Pooling in Graph Neural Networks (1/3)
This post is divided in three parts:
Part 1
Graph Neural Networks (GNNs) have emerged as powerful tools for modeling and analyzing graph-structured data, finding applications across diverse fields like social network analysis, bioinformatics, and recommender systems. Despite their success, scaling GNNs to handle larger and more complex graphs remains a significant challenge. Graph pooling plays a crucial role in enhancing their performance and making them more applicable to a larger class of datasets and applications.
In this post I will give a gentle introduction to pooling in GNNs and an overview of the main families of existing graph pooling approaches. Then, I will present some possible ways to evaluate how good a pooling method is. As the focus in on a tutorial exposition, I will cover only a representative subset of all methods that exist in the literature. I also have tried to keep the notation and the nomenclature as uniform as possible, even if there is quite some variance in the literature.
In this part, I will give a brief introduction to GNNs, graph pooling, and to a general framework for expressing a generic graph pooling operator.
Let’s start!
❶ An introduction to pooling in GNNs
Before talking about pooling in GNNs let’s look at how pooling works in more traditional deep learning architectures, such as a Convolutional Neural Network (CNN).

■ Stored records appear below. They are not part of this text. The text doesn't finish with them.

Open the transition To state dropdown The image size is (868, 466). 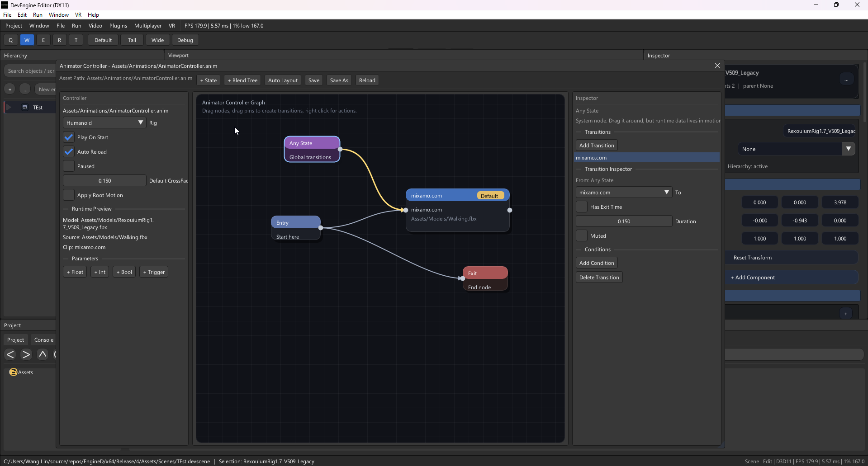(x=624, y=193)
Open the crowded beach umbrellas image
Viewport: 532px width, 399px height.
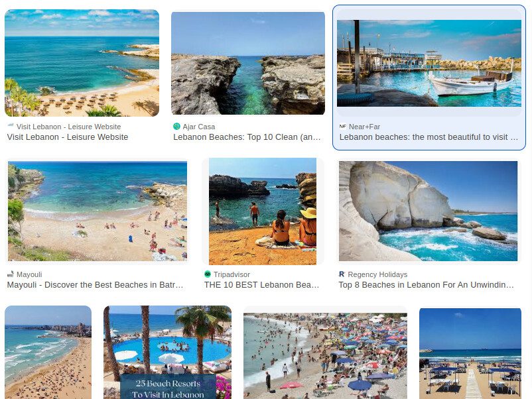[326, 356]
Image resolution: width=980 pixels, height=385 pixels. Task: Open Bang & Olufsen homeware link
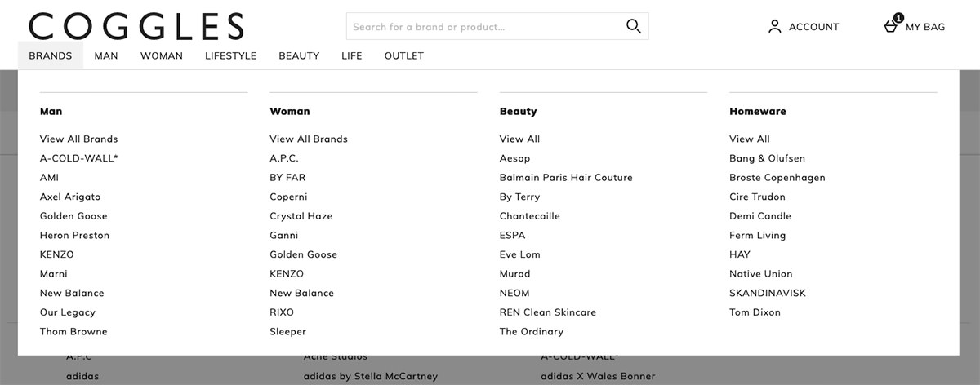pyautogui.click(x=767, y=158)
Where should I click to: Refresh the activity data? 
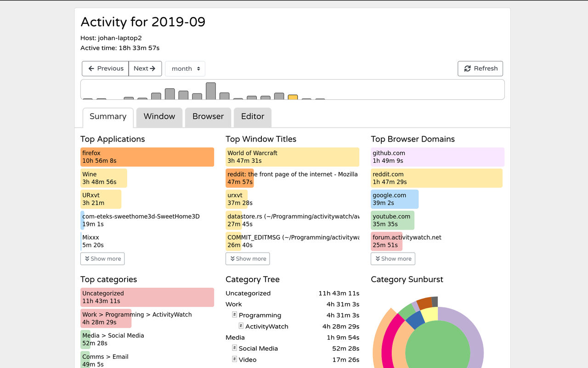pos(480,68)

A standard CNN alternates blocks of convolutional layers, which capture more and more complex features within the image, with pooling layers. The latter gradually reduce the spatial dimensions until the whole image can be squeezed into a (long) vector. Such a vector is then digested by a classifier that produces in output the (hopefully) desired class of the input image.
So, how does pooling work in this case? It simply produces a summary of adjacent pixels in the image. Depending on the function used to produce the summary one obtains different effects. Let’s consider Max and Average pooling, which are the most common ones.


With Average pooling the neighboring pixels are averaged and one ends up with a blurry pooled image. If, instead, one takes the maximum among the patch of neighboring pixels, the obtained effect is that edges are enhanced and that the pooled image looks more sharp and flat. The final effect depends also on other factors, such as the kernel width (i.e.,how many pixels are pooled together) and the stride (i.e., how far apart on the image are the patches of pixels that are pooled). But let’s leave these technicalities aside for now.
Let’s see how these concepts extend to the graph domain by introducing the idea of graph convolutions and message passing.
Graph Neural Networks
The backbone of a GNN is the message passing (MP) layer. For each node, the MP layer learns a new representation using a function $f$, which usually has some trainable parameters.

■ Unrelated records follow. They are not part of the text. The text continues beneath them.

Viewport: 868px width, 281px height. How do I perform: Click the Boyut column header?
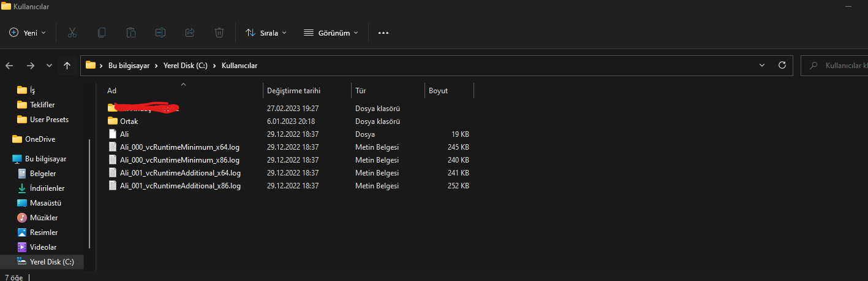pyautogui.click(x=439, y=91)
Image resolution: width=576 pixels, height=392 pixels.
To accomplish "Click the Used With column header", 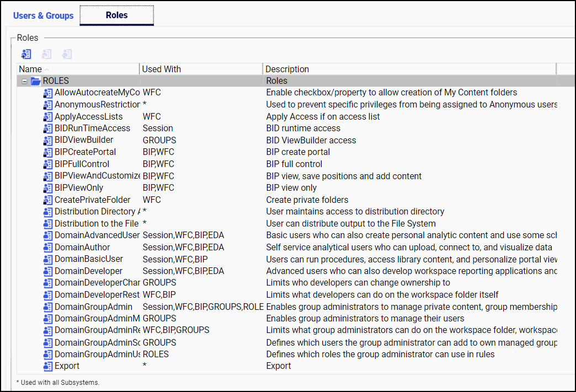I will pyautogui.click(x=201, y=69).
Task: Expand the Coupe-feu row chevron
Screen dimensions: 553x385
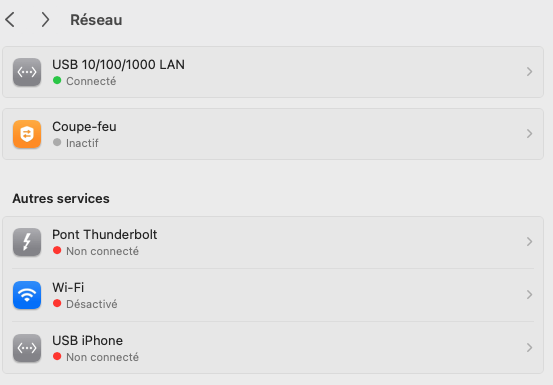Action: pyautogui.click(x=529, y=134)
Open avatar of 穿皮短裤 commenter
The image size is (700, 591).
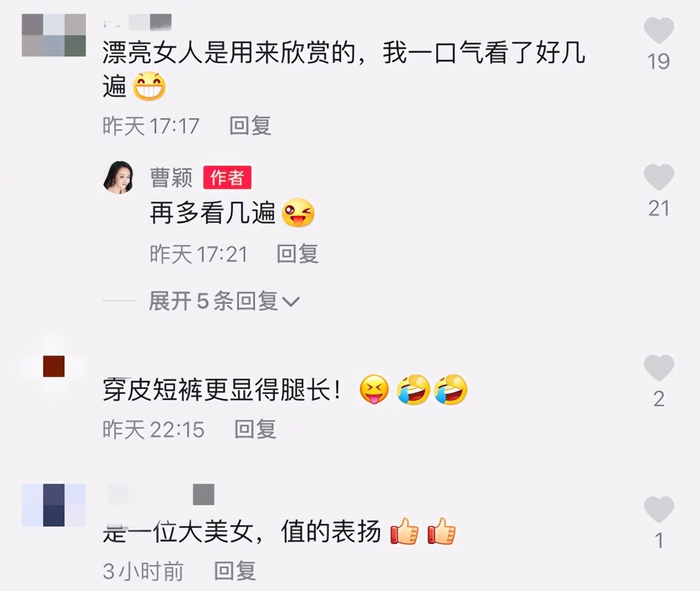point(54,366)
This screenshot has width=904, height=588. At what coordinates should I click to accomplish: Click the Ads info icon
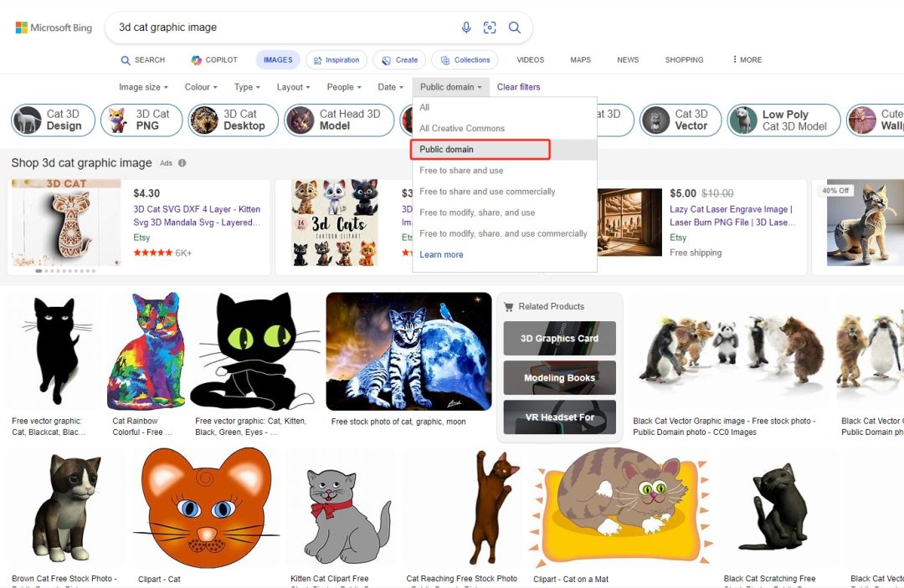[x=182, y=163]
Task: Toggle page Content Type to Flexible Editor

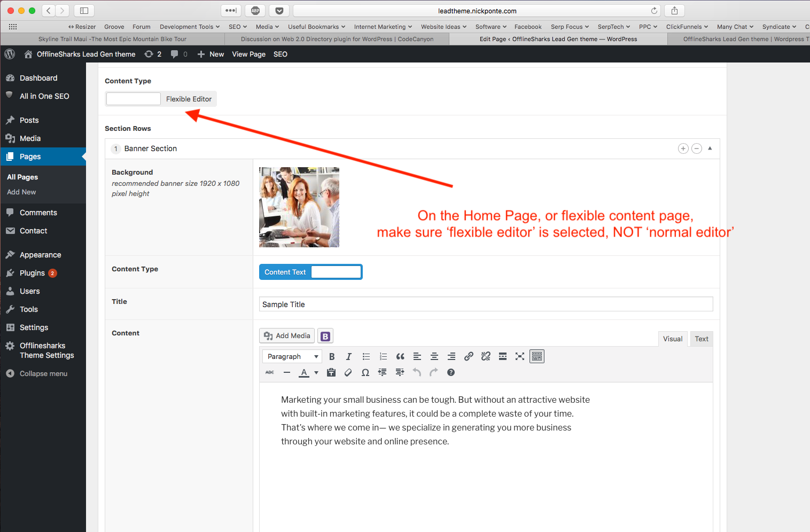Action: pos(161,99)
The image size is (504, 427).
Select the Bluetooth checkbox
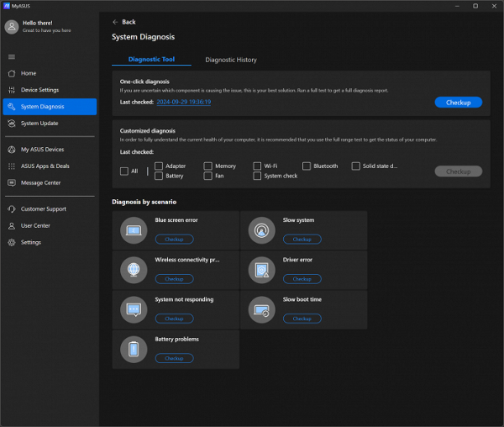(307, 166)
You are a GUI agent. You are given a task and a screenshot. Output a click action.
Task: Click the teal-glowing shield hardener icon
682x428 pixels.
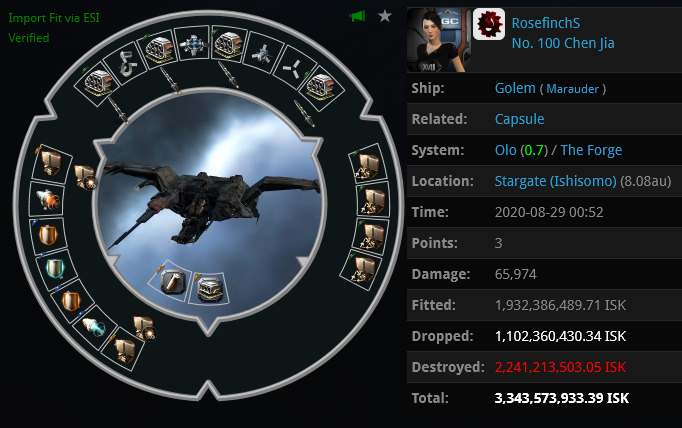click(x=56, y=268)
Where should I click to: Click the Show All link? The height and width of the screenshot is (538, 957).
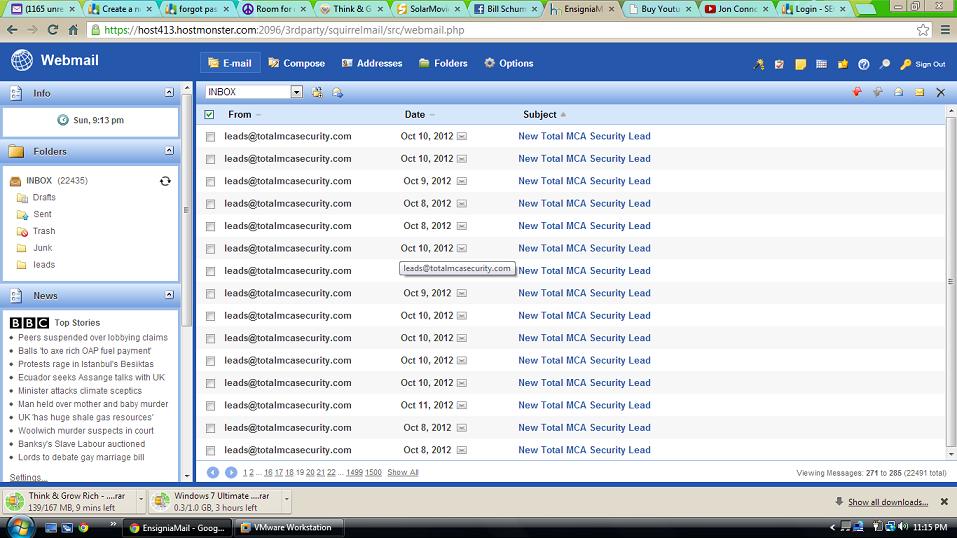(x=402, y=472)
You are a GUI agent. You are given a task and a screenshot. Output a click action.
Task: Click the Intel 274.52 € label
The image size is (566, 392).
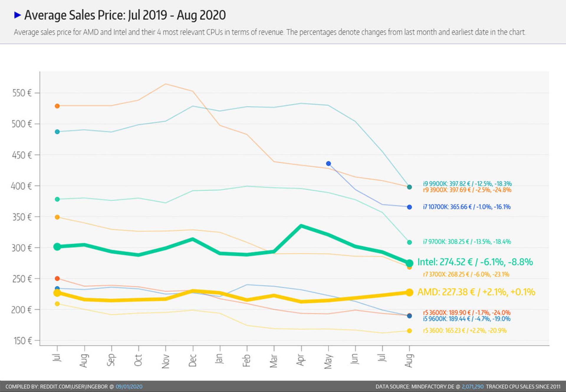click(475, 262)

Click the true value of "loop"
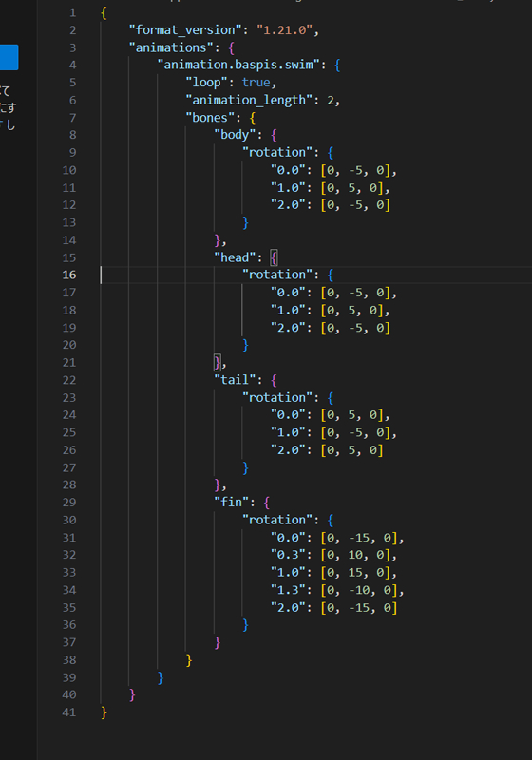click(256, 83)
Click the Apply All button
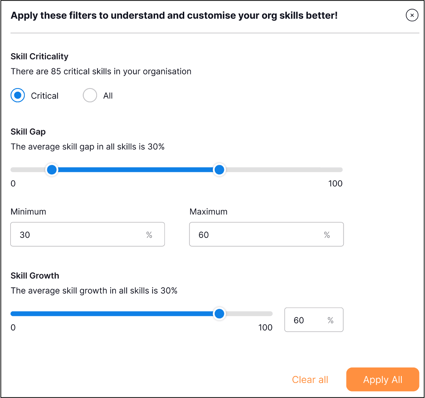Viewport: 425px width, 398px height. point(383,380)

In the most general case, $f$ is given by the composition of:
- a function $\psi$ that processes the features of the central node 🔴,
- a function $\gamma$ that processes the features of the neighboring nodes 🔵,
- a function $\phi$ that combines the outputs of $\psi$ and $\gamma$ and produces the output feature 🟢.
Think at this definition of MP layer as a sort of template or abstract class from which a specific MP layer inherits. This is what is actually done in code by popular libraries for GNNs such as PyTorch Geometric.
Flat GNNs
The basic GNN architecture is obtained by stacking multiple MP layers, one after the other.

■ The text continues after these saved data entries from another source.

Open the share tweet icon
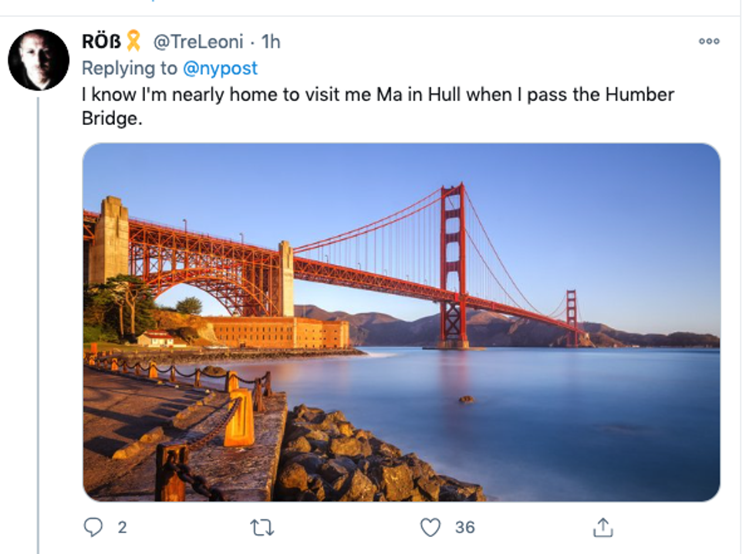 [602, 527]
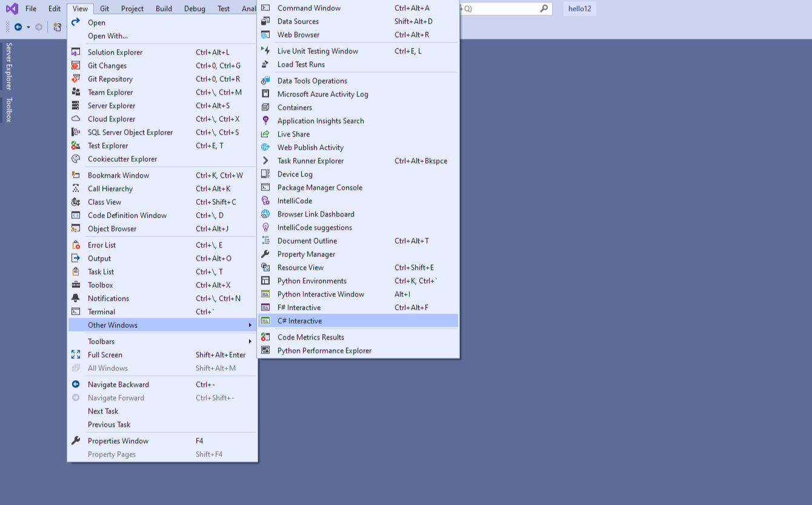Open Package Manager Console icon
This screenshot has height=505, width=812.
pos(265,187)
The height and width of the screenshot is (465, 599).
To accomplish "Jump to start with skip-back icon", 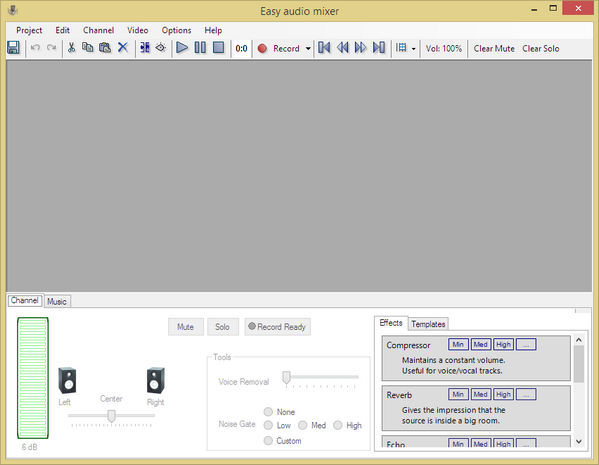I will click(x=324, y=48).
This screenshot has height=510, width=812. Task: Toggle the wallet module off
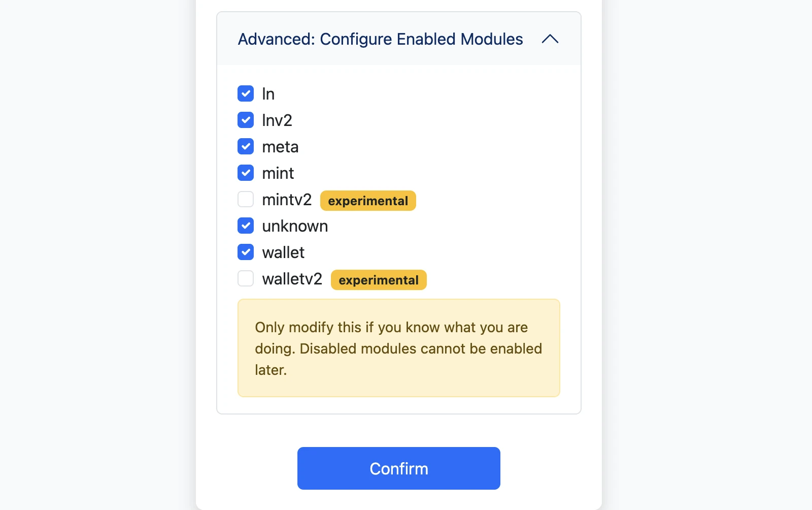point(246,252)
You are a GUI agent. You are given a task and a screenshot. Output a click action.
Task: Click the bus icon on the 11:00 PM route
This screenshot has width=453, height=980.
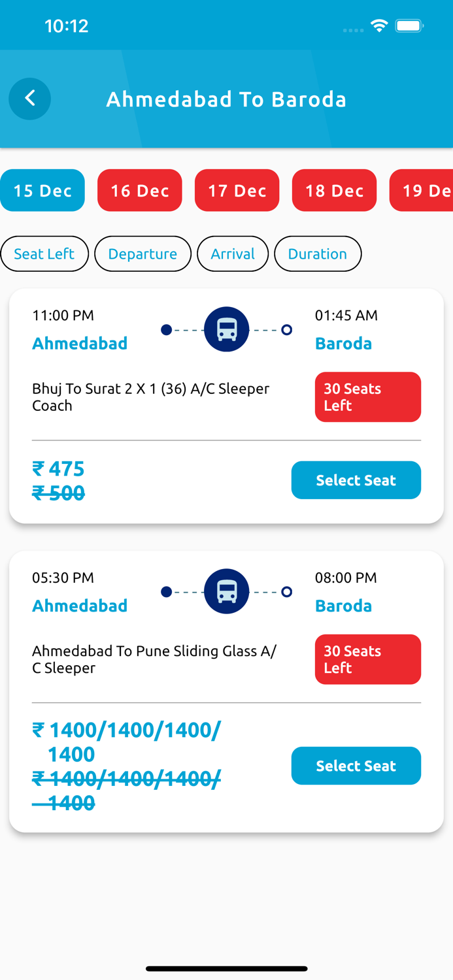(226, 329)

Every time we add an MP layer, we combine the features of a node with those of nodes that are further away on the graph. This is a bit like stacking convolutional layers on top of each other in a CNN, which has the effect of increasing the total receptive field, i.e., the size of the region of the image considered by the CNN to compute the new features. We refer to this type of GNN architectures as flat as opposed to the ones with pooling layers, which we’ll see in a second, that form a hierarchy of intermediate graphs that get smaller and smaller. Flat GNNs do not modify the size of the input graph, which remains always the same. Even if each MP layer can learn more and more complex node representations, the total “receptive field” of the GNN grows rather slowly, similarly to a CNN without pooling layers.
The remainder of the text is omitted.